• [TEXT EXCERPT]
══════════════════════════════
5.11.12

Karnad, Naipaul and Areas of Darkness

Literary festivals are becoming increasingly like maidan politics. The recent controversy at the Mumbai Landmark LitLive Festival only shows that many people are willing to travel on the Muslim gravy cart because Islam is the best little rock show in town at a given time.



V. S. Naipaul’s views on the Indian Muslim and Islam are skewed and, in many ways, reprehensible. However, did playwright Girish Karnad do the right thing by hitting out at him? My answer is an emphatic ‘no’. To those who are not aware, Girish Karnad is not a “performer”. His works have tackled historical themes and, if it is of any importance, he happens to be a Rhodes scholar. He has always worn his accomplishments lightly and I’d have listened to him with much interest if only he had not misused the platform he was given.

The subject he was to speak on was “My Life in theatre”. He found it boring. What happens to the audience who landed up there keen to listen to the maverick veteran talk on what he is so accomplished in? He said later:

“At the time of accepting the invitation to the festival two months ago, there had been no talk of Naipaul being honoured. When I learnt of it later, I did my homework. I have, of course, read his books, so the accusations were not without basis.”

If he had issues with the choice for the Lifetime Achievement award, he should have made it known to the organisers and told them he would like to speak on this (many more would have landed up at the venue), or boycotted the function and issued the statement which he ultimately made in his speech.

This is not a government award. Private organisers and groups can choose whoever they wish to. Naipaul had left, so who was he addressing? Does he assume people are not aware about his work, his stand?

While rubbishing the Indian obsequious attitude towards Nobel laureates and foreign Indophile sources, Dr Karnad himself relies on it:

“(William) Dalrymple has been attacking Naipaul’s views since 2005. What I find disgraceful is that the criticism came from Dalrymple (a foreigner) and not an Indian writer. Which is why I stepped up.”

Oh, please. People have been critical of Naipaul’s views for years (yes, this humble writer included), and it is a pity that Karnad ends up certifying the views of an outsider while holding Naipaul’s sources in contempt. (I am aware that there are many who think foreigners who write about India are doing a huge favour, and are objective. Let us not forget that dear William organises the Jaipur Literature Festival, and there is always the necessity to have a backup plan.)

There are a few accusations that I’d like to specifically respond to:

Sycophancy:

There are probably very few awards that are not in some way given for special reasons. Indeed, prominent names or those who find favour with prominent names often end up in short lists. Publishers’ lobbies exist and make certain some writers get there. Literary festivals are also part of this ‘deal’. It is a transaction first, plain and simple.

The other point is that such festivals depend on an audience.  An audience tends to follow a herd mentality and will gather where ‘names’ are.  Karnad himself talks about Naipaul’s literary merit, so how does he expect people not to be interested in it?




Does he have a problem only with the award?

“What was the basis of their choice? Is this an international award when the alternatives could have been Derek Walcott or Orhan Pamuk, who has a following here? Or was it an Indian award where the candidates for it then could have been M T Vasudevan Nair or Paul Zacharia. Or was the festival only honouring Nobel laureates? What are the terms of your nomination?”
══════════════════════════════
• [GIVEN EXERCISE A]
Translate this sentence from the Karnad and Naipaul post into Spanish: "It is a transaction first, plain and simple."
• [GIVEN EXERCISE B]
In the Karnad and Naipaul post, what subject was Girish Karnad supposed to speak on at the festival?
• [GIVEN EXERCISE C]
Retype a passage from the Karnad and Naipaul post word for word. Begin at the words "There are probably" and stop after "interested in it?".

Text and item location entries
══════════════════════════════
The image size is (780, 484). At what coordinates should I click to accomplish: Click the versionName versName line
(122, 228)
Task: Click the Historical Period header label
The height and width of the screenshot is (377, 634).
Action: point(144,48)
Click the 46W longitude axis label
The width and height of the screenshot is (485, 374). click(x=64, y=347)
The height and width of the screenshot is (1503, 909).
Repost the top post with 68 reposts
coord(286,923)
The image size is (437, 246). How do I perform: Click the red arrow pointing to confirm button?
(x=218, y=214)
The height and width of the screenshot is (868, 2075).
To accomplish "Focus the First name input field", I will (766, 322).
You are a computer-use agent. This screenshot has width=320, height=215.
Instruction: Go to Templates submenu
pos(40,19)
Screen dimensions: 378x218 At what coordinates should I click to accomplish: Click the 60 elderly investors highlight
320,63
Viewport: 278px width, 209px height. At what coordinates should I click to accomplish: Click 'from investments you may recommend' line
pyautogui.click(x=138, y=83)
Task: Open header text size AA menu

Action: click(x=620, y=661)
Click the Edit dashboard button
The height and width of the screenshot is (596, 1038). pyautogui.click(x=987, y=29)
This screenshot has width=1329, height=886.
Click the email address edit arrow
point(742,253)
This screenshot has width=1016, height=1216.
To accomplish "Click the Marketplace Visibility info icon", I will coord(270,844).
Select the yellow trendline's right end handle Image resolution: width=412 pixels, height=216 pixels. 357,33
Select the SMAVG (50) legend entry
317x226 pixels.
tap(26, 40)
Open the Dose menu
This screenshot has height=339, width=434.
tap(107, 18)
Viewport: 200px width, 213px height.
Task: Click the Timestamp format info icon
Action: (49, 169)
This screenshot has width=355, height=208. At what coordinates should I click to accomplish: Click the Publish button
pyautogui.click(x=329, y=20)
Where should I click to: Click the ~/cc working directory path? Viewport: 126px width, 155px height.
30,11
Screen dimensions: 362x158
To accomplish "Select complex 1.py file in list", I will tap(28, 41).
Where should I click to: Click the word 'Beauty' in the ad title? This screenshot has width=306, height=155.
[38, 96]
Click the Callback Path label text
══════════════════════════════
• [TASK RESPONSE A]
Es ante todo una transacción, lisa y llanamente.

• [TASK RESPONSE B]
"My Life in theatre"

• [TASK RESPONSE C]
There are probably very few awards that are not in some way given for special reasons. Indeed, prominent names or those who find favour with prominent names often end up in short lists. Publishers’ lobbies exist and make certain some writers get there. Literary festivals are also part of this ‘deal’. It is a transaction first, plain and simple.

The other point is that such festivals depend on an audience.  An audience tends to follow a herd mentality and will gather where ‘names’ are.  Karnad himself talks about Naipaul’s literary merit, so how does he expect people not to be interested in it?